» YOUR INSTRUCTIONS
The entries below are to be copied exactly, with every picture left out.

####

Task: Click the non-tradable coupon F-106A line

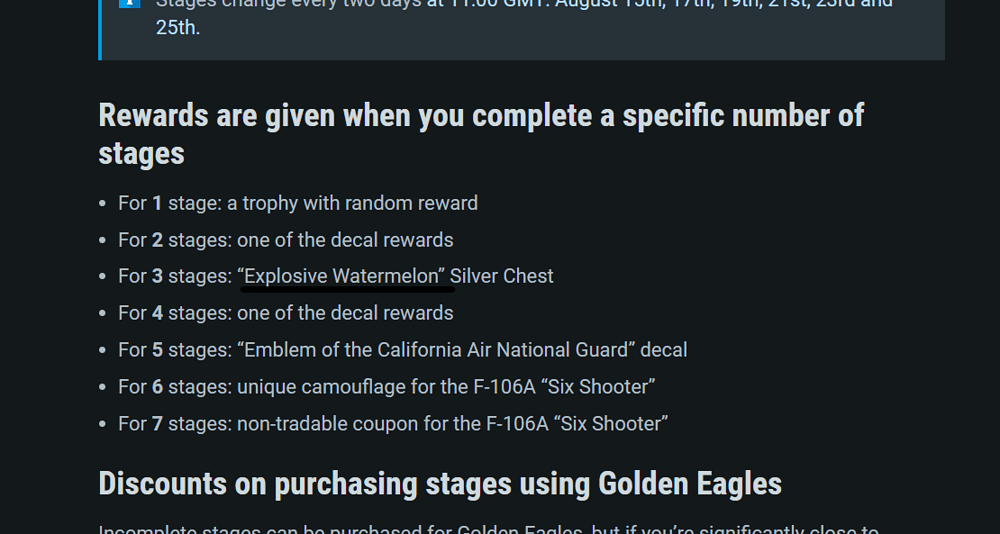Action: tap(393, 424)
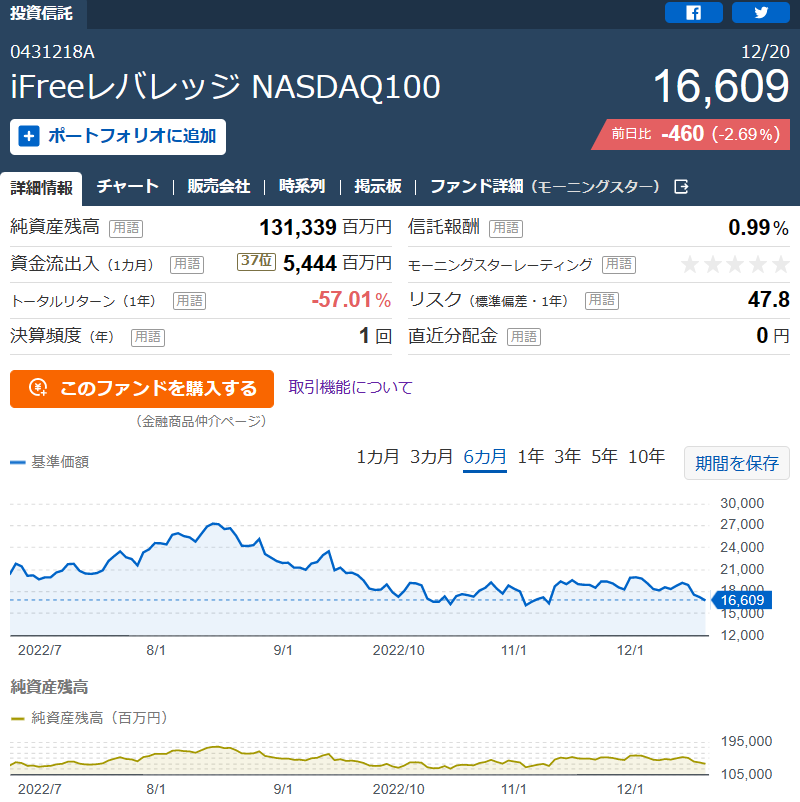Share on Twitter icon button
800x802 pixels.
click(761, 12)
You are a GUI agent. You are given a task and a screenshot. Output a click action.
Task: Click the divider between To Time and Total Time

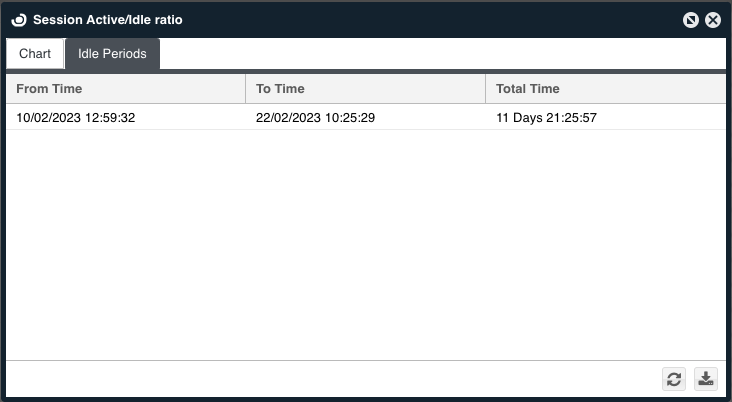tap(485, 89)
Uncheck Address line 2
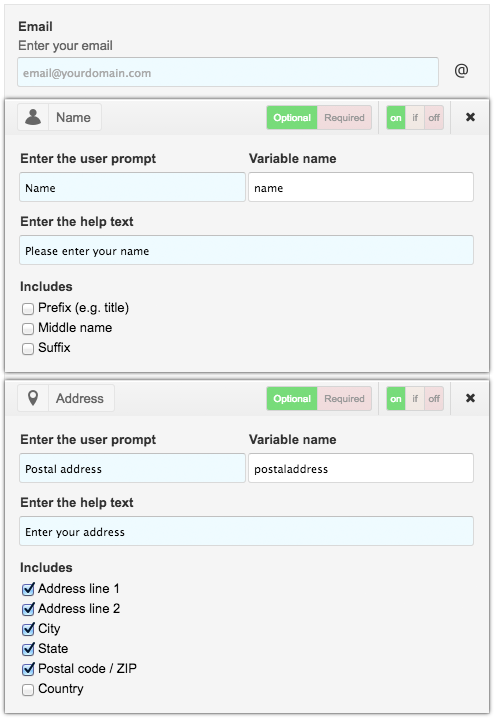Screen dimensions: 495x720 click(28, 609)
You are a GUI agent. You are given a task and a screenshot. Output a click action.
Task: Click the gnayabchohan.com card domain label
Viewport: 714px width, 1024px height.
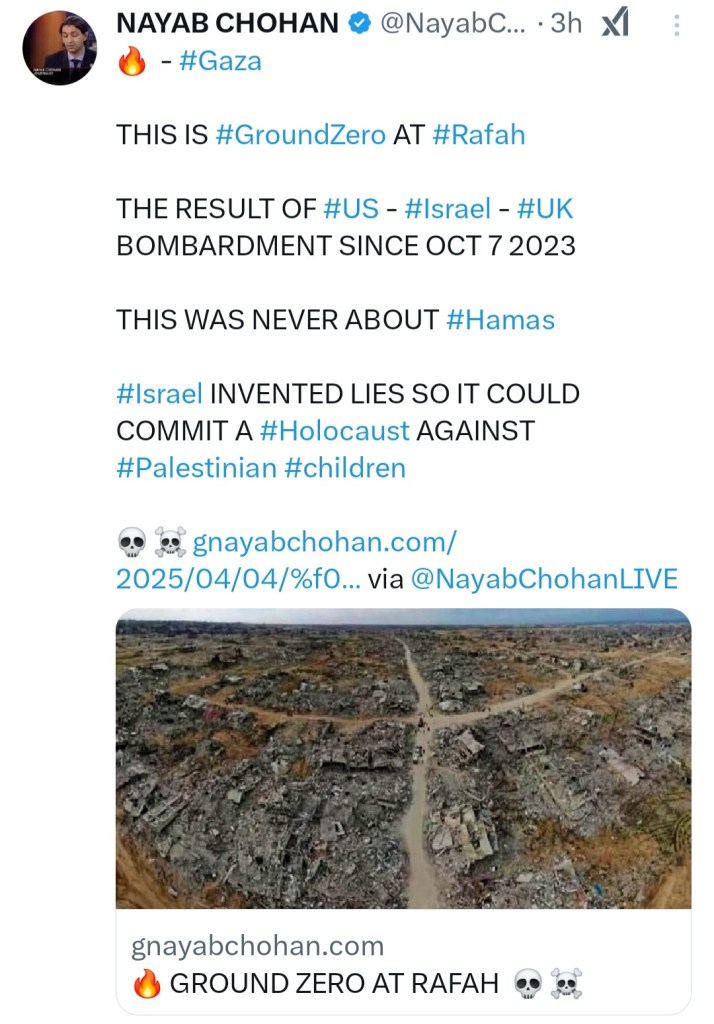coord(257,946)
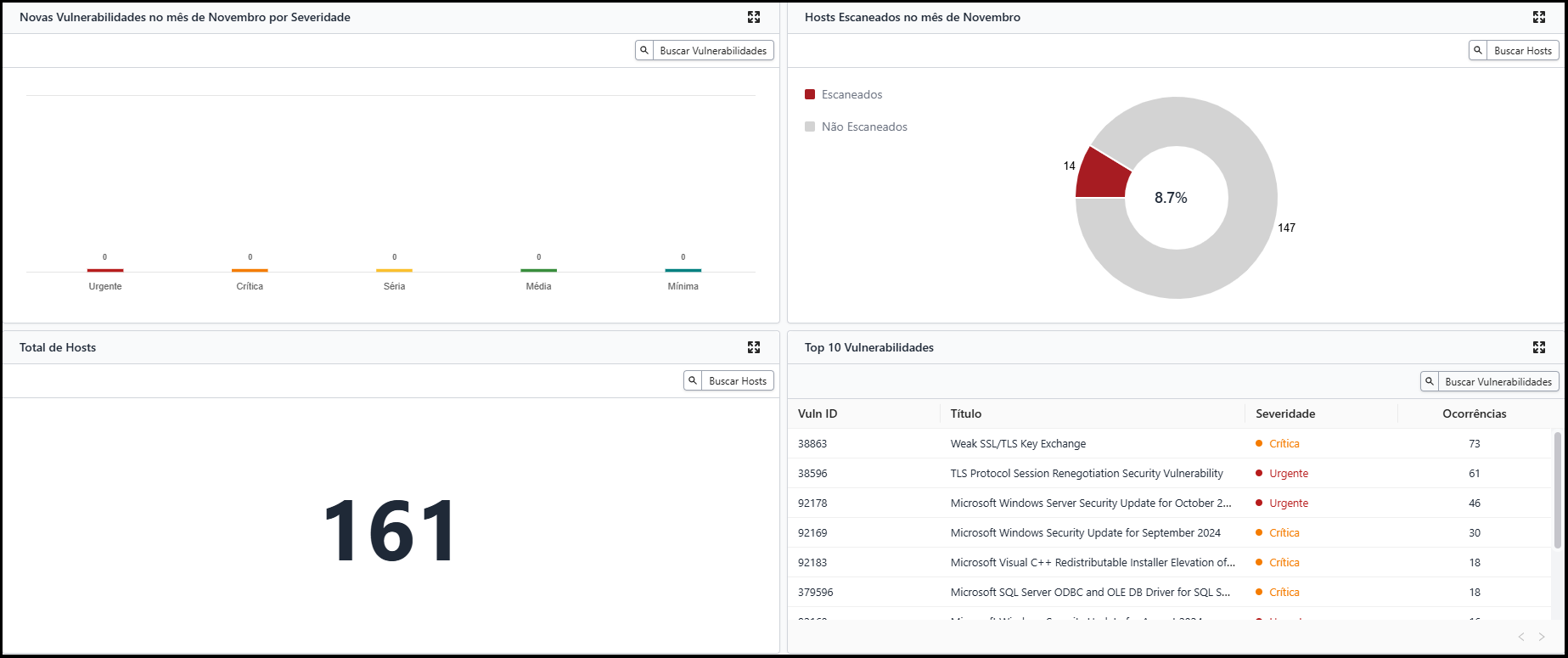Viewport: 1568px width, 658px height.
Task: Go to previous page of vulnerabilities table
Action: tap(1520, 637)
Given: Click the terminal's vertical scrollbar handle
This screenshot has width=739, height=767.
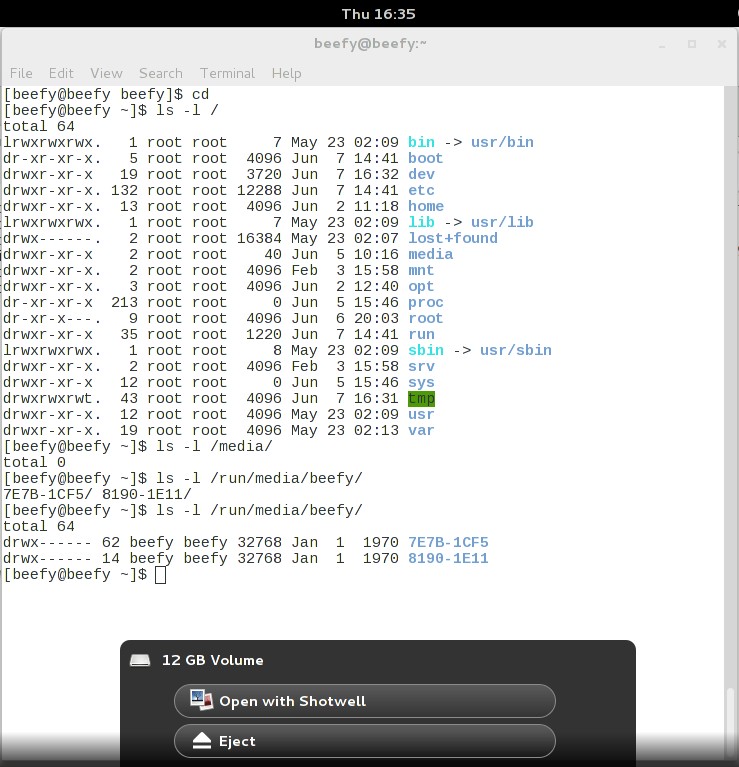Looking at the screenshot, I should pyautogui.click(x=731, y=720).
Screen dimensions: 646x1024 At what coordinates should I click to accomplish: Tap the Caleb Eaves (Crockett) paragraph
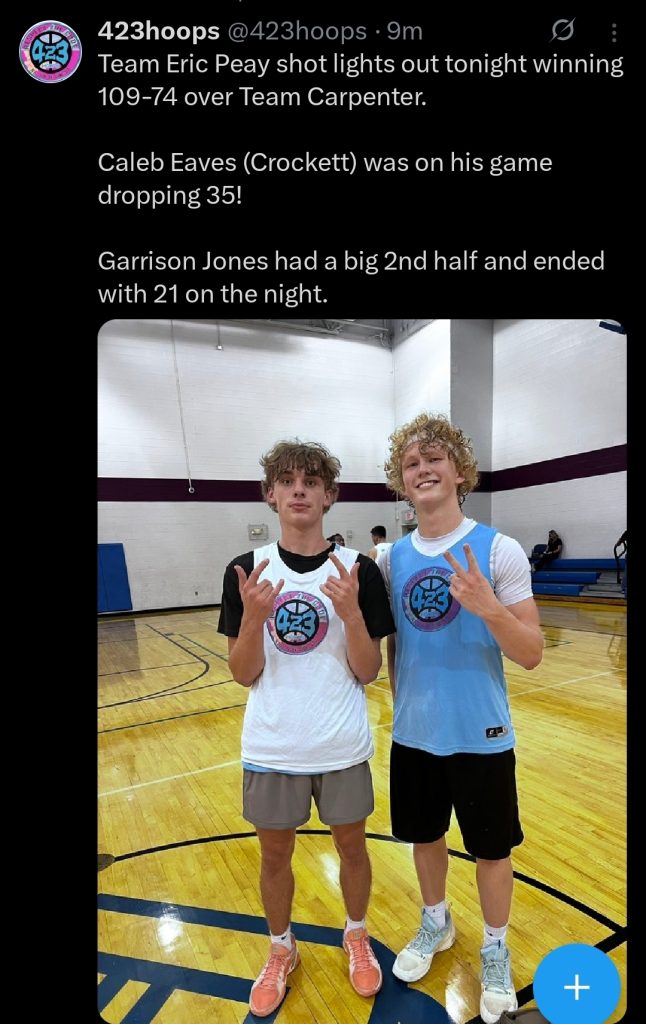click(325, 178)
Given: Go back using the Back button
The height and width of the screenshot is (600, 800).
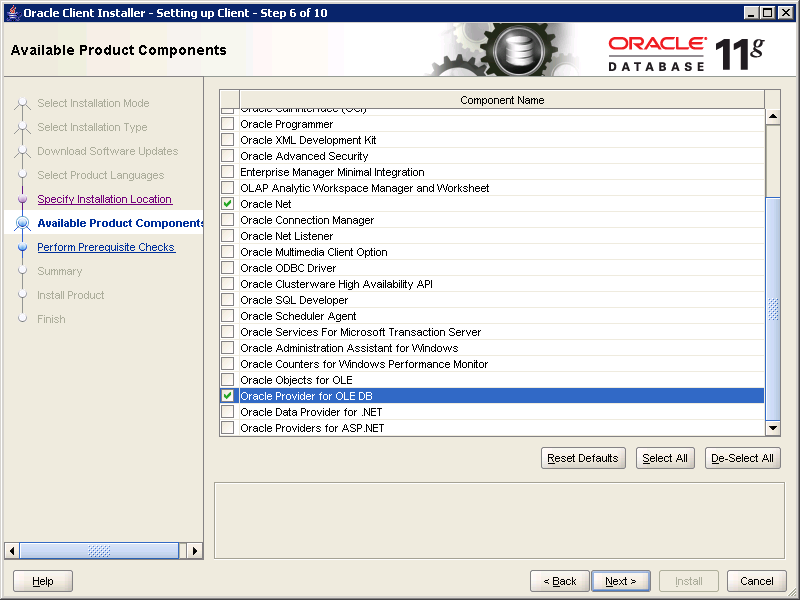Looking at the screenshot, I should click(559, 581).
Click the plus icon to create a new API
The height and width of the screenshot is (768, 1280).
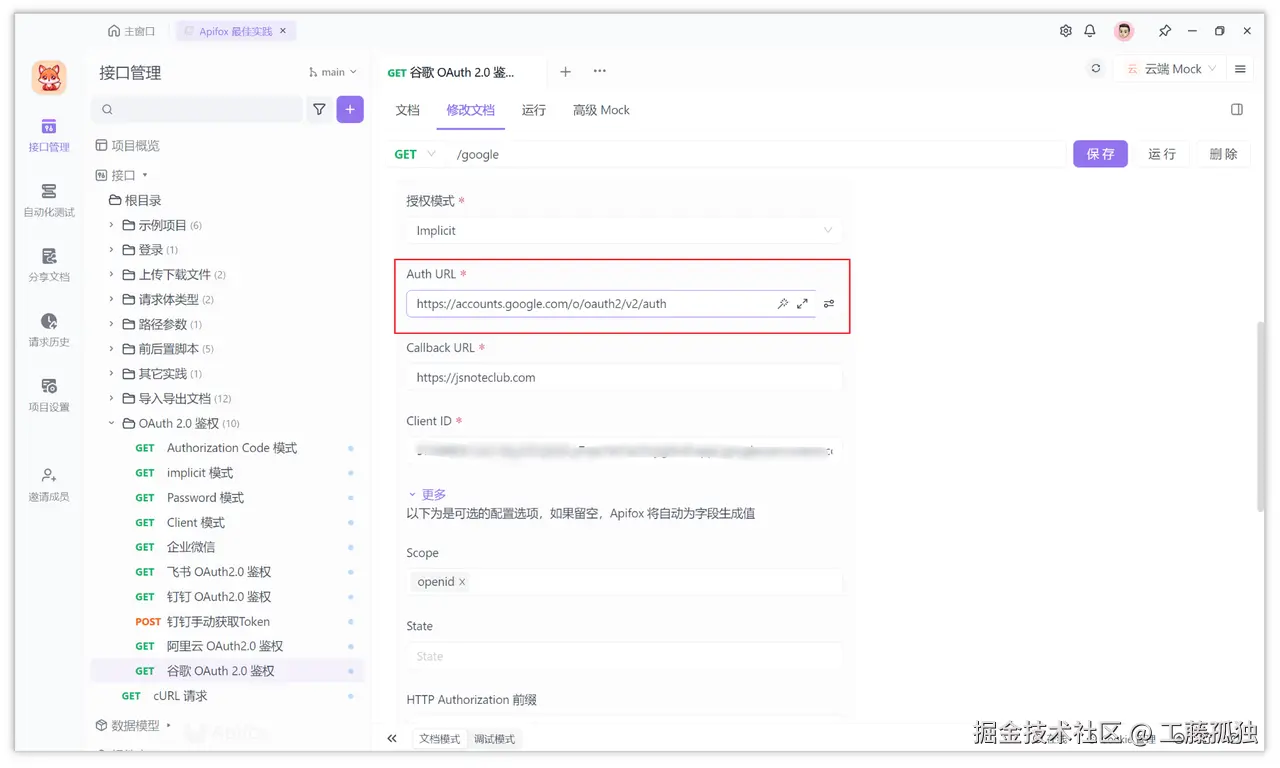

####

» RESULT
Task: Click the non-tradable coupon F-106A line

Action: tap(393, 424)
Share on Twitter icon button
800x802 pixels.
click(761, 12)
You are a GUI agent. You are given a task and a screenshot. Output a click action.
Task: Click the divider between To Time and Total Time

tap(485, 89)
Uncheck Address line 2
Screen dimensions: 495x720 click(28, 609)
You are a GUI agent. You are given a task and a screenshot. Output a click action.
Task: Click the gnayabchohan.com card domain label
Viewport: 714px width, 1024px height.
coord(257,946)
Viewport: 1568px width, 658px height.
Task: Go to previous page of vulnerabilities table
Action: tap(1520, 637)
Given: Click the terminal's vertical scrollbar handle
This screenshot has width=739, height=767.
Looking at the screenshot, I should pyautogui.click(x=731, y=720).
Screen dimensions: 646x1024 At what coordinates should I click to accomplish: Tap the Caleb Eaves (Crockett) paragraph
click(325, 178)
Given: Go back using the Back button
The height and width of the screenshot is (600, 800).
Looking at the screenshot, I should click(559, 581).
Click the plus icon to create a new API
The height and width of the screenshot is (768, 1280).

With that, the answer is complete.